◆ WHAT THE TASK REQUIRES
Count the lines containing "will" in the entries underneath, and state that count without anything else.

SUPPLIED DATA Block Start

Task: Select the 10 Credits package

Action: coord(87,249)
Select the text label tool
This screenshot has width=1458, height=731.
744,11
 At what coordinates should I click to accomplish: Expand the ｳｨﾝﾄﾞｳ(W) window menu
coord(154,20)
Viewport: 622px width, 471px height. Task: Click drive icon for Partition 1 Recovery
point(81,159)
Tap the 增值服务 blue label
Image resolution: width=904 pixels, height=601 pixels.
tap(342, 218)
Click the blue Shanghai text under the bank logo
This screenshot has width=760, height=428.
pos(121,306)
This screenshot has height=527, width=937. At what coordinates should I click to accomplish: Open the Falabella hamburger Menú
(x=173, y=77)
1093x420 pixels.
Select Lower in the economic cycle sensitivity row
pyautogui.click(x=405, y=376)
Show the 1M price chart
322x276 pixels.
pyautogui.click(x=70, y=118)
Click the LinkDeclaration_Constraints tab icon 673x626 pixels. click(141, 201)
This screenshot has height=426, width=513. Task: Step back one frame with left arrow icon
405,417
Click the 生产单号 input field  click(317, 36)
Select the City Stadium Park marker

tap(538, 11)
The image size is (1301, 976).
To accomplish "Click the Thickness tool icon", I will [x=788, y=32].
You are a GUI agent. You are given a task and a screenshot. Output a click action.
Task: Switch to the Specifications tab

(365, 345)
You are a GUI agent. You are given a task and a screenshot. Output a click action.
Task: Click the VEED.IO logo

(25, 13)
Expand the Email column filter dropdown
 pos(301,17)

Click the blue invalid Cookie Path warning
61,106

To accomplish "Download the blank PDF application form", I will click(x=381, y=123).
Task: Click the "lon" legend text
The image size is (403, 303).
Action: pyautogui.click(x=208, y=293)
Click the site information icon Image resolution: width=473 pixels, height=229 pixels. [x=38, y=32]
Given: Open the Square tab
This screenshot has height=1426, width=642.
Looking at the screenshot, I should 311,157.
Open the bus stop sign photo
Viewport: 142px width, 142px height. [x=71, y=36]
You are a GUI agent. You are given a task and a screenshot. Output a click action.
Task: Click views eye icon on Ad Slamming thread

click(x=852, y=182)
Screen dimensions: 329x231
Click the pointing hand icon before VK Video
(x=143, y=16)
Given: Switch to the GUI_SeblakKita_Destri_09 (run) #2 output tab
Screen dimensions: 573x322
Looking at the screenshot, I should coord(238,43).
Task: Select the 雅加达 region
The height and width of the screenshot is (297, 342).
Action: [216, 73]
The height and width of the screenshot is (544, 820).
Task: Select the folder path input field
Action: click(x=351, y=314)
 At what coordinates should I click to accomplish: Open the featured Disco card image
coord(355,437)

SUPPLIED DATA Block End

◆ TASK OUTPUT
2